Motorista é indiciada por morte na V. Madalena

Polícia considera que nutricionista assumiu risco ao dirigir acima da velocidade permitida

William Cardoso, O Estado de S.Paulo

06 de agosto de 2011 | 00h00

A nutricionista Gabriella Guerrero, de 28 anos, prestou depoimento ontem e confirmou que dirigia o Land Rover no momento do atropelamento que causou a morte do administrador Vitor Gurman, de 24, há duas semanas, na Vila Madalena, zona oeste de São Paulo. Ela foi indiciada por homicídio com dolo eventual (quando assume o risco de matar) porque, para a polícia, trafegava acima da velocidade permitida no local (30 km/h).

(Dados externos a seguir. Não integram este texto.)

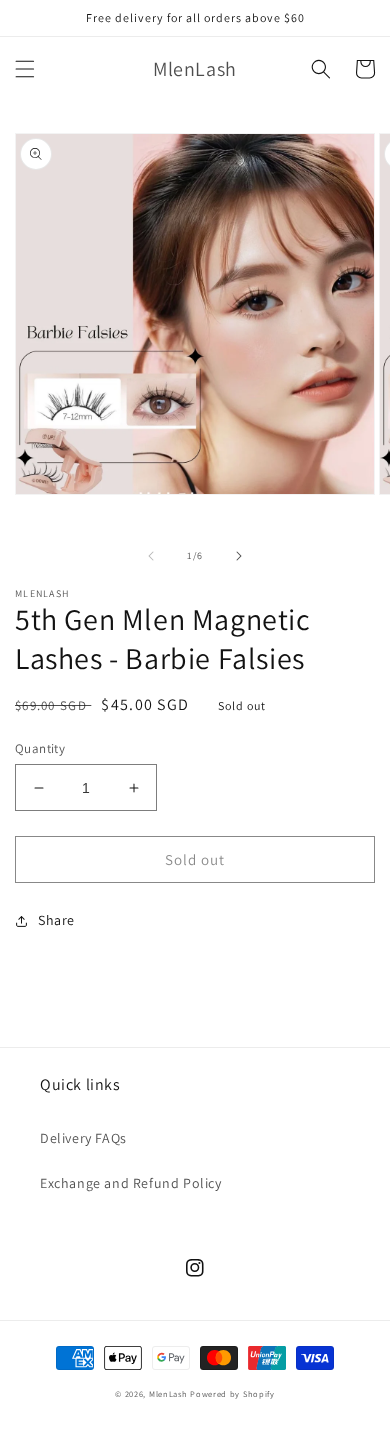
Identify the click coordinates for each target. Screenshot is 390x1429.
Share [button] (56, 920)
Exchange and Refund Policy (131, 1183)
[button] (25, 69)
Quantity (40, 748)
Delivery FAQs (83, 1138)
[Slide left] (151, 556)
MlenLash (168, 1393)
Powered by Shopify (232, 1393)
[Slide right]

O depoimento começou por volta das 10h e durou cerca de uma hora e meia. Segundo a polícia, Gabriella contou que bebeu apenas uma margherita logo que chegou ao bar Piove, no Itaim-Bibi, acompanhada do namorado, o engenheiro Roberto Lima, de 34 anos. Disse que, ao ir embora, assumiu a direção do veículo porque Lima havia bebido demais. Sobre o acidente, afirmou que perdeu o controle do carro quando tentou segurar Lima, que estava sem cinto e pendeu em direção ao painel. Gabriella disse que trafegava em baixa velocidade. Blindado, o veículo invadiu a calçada, atingiu Vitor e capotou.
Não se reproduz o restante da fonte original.